Entities such as manufacturers, retailers, service providers, and others generally catalog items such as a product, a service, or a coupon that they make available. A catalog may be stored using a data structure having data elements with multiple dimensions. A dimension may include information known about the particular data element being described so that various data about the object may be ascertained. For example, dimensions such as a category, a location (e.g., a location where a product, service, or coupon is offered by an entity), and/or other information known about the item can be associated with the item. In this manner, using a dimensional data structure, entities may store and retrieve information about the items that they make available.

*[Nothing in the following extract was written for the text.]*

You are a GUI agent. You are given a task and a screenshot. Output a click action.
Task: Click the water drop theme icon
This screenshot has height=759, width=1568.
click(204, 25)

Typically, the data structures and dimensions of the catalogs vary from one entity to another entity and, in some cases, may be proprietary. As a result, correlating a dimension of a data structure to another dimension of another data structure may be difficult. A resulting problem is that adding an item to a given catalog or determining a category to which the item belongs for a given entity can be a time-consuming and difficult process. For example, a manufacturer wishing to promote a new item across different online and brick-and-mortar retailers may find it difficult to determine how these retailers and other entities categorize the new item because the various retailers have different data structures and catalogs.
Conventionally, such determinations are a manual process by those having knowledge of the data structures used by an entity. Thus, what is needed is to automatically translate a dimension of one data structure to another data structure. More particularly, what is needed is to be able to determine a category of an item from various entities that use different data structures for storing the category of the item. These and other drawbacks exist.